Wednesday, April 1, 2009

What's in a name?

As I sit before my laptop, focusing on the blinking cursor, thoughts are racing through my mind so quickly that I feel as if my brain is strapped onto some kind of crazy carousel that just keeps spinning faster, and faster, and faster…

Now, before I end up splattering word vomit all over this blog I need to hit the metaphorical brakes and clear my mind!

This has always been a problem for me. I have the unnerving and annoying ability to take the simplest task and somehow, someway, either find the hardest possible way to complete said task or end up caught in an endless mental loop that consists of me coming up with a possible solution, carefully considering its merits and disadvantages, rejecting it, and repeating the process over and over again, slowly driving myself crazy with my own indecisiveness. After spending a good amount of time and most of my high school years engaging in bouts of serious self reflection I think that I have finally (or at least partially) identified the reason behind my reoccurring mental traffic jams. Frankly, I get so caught up in the planning and the preparation because I feel like I need to perform perfectly during the first attempt.

This usually results with me overcompensating in my work, and in written assignments what happens is that the meaning behind my words becomes obscured by a sea of overdone, complicated and practically nonsensical phrases.
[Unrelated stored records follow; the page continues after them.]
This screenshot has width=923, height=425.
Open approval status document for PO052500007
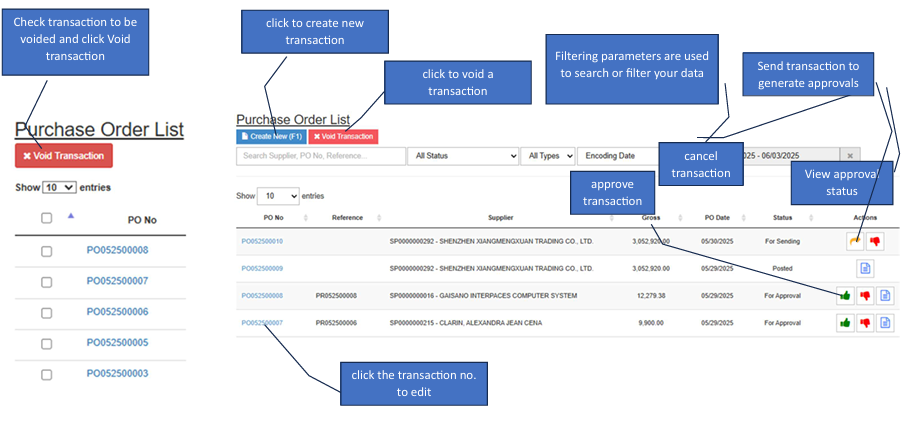click(885, 322)
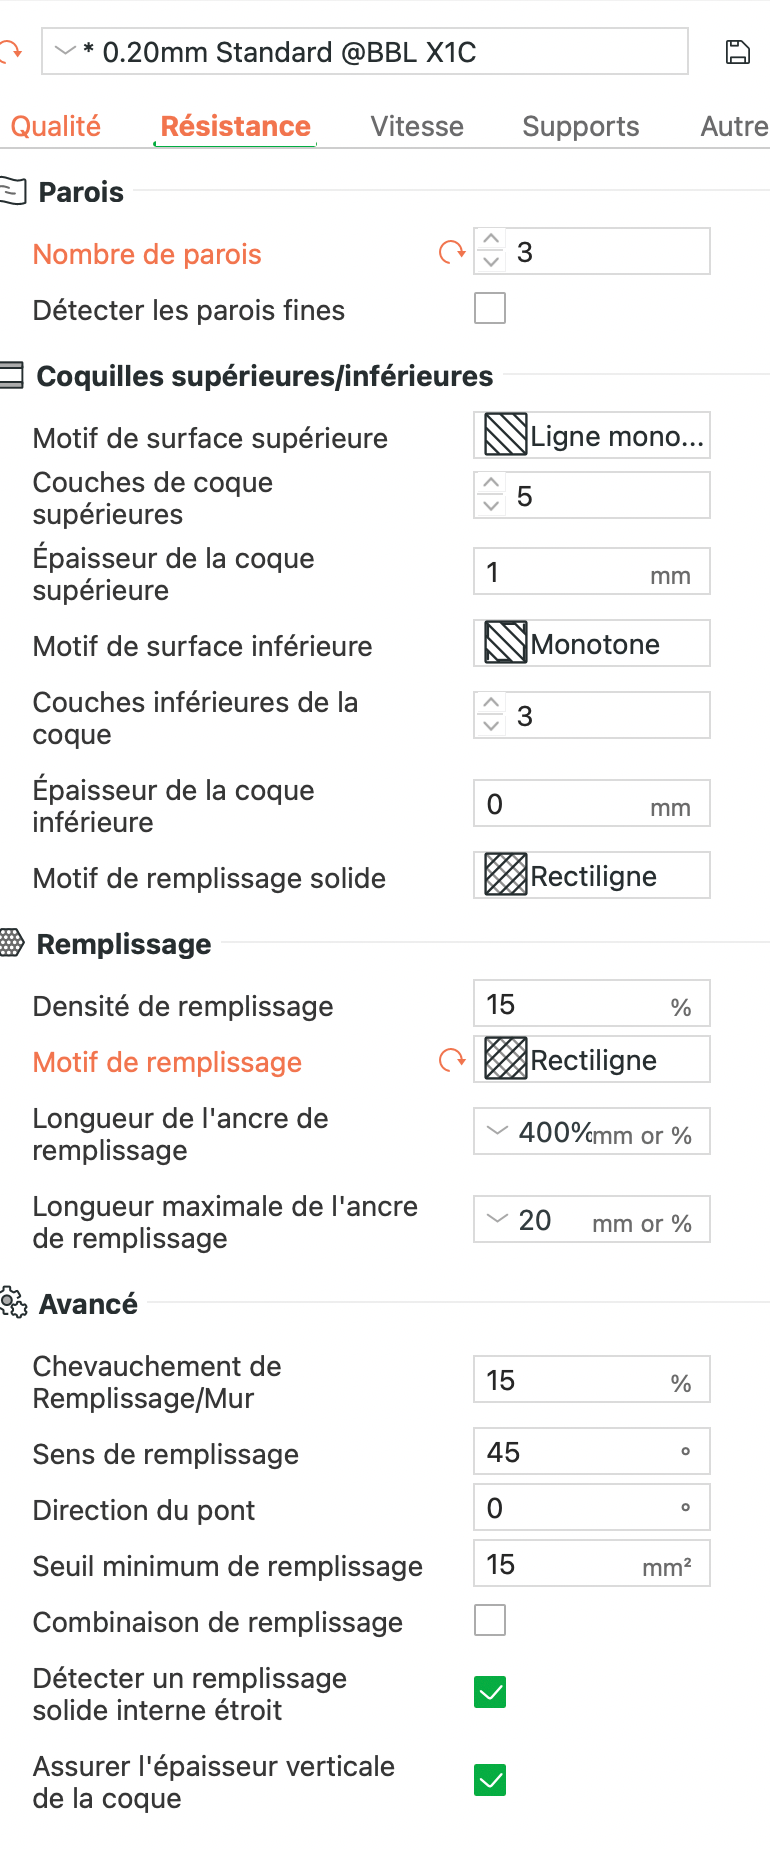Uncheck Assurer l'épaisseur verticale de la coque

(490, 1780)
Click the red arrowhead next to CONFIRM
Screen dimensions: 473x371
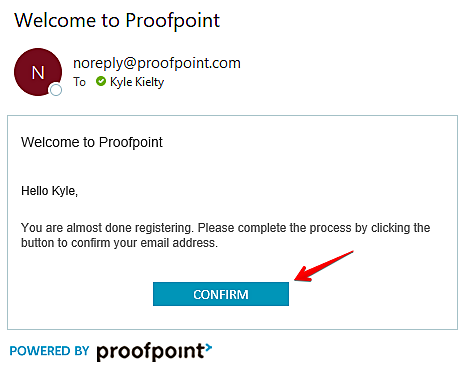pos(303,274)
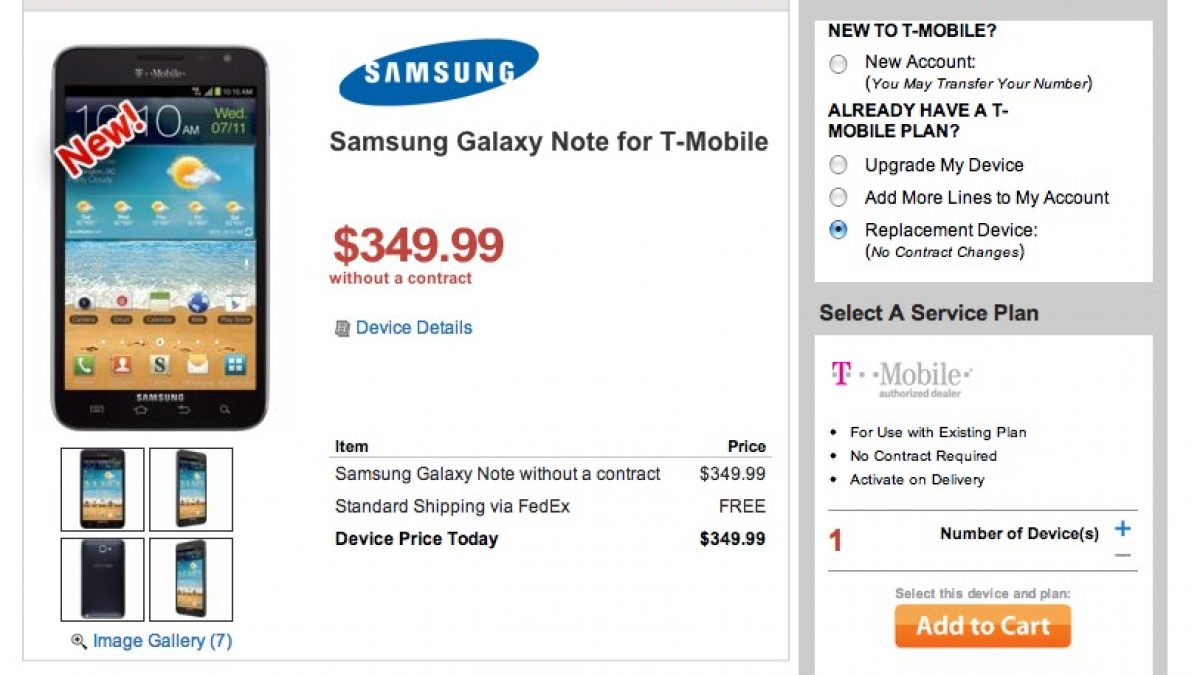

Over the years I have struggled with taking my many tumultuous thoughts and corralling them into clear and concise statements. Yet in my mind, no detail is too small or too insignificant that it can be disregarded. So, for example, “quick” recaps of my favorite television episodes usually end up becoming rather long, detailed and passionate monologues. And, whenever I finally end one of my T.V. sermons (because yes, I regard television as highly as some regard their faith) I can’t help but think guiltily that it would have taken a lot less time to have actually watched the show itself!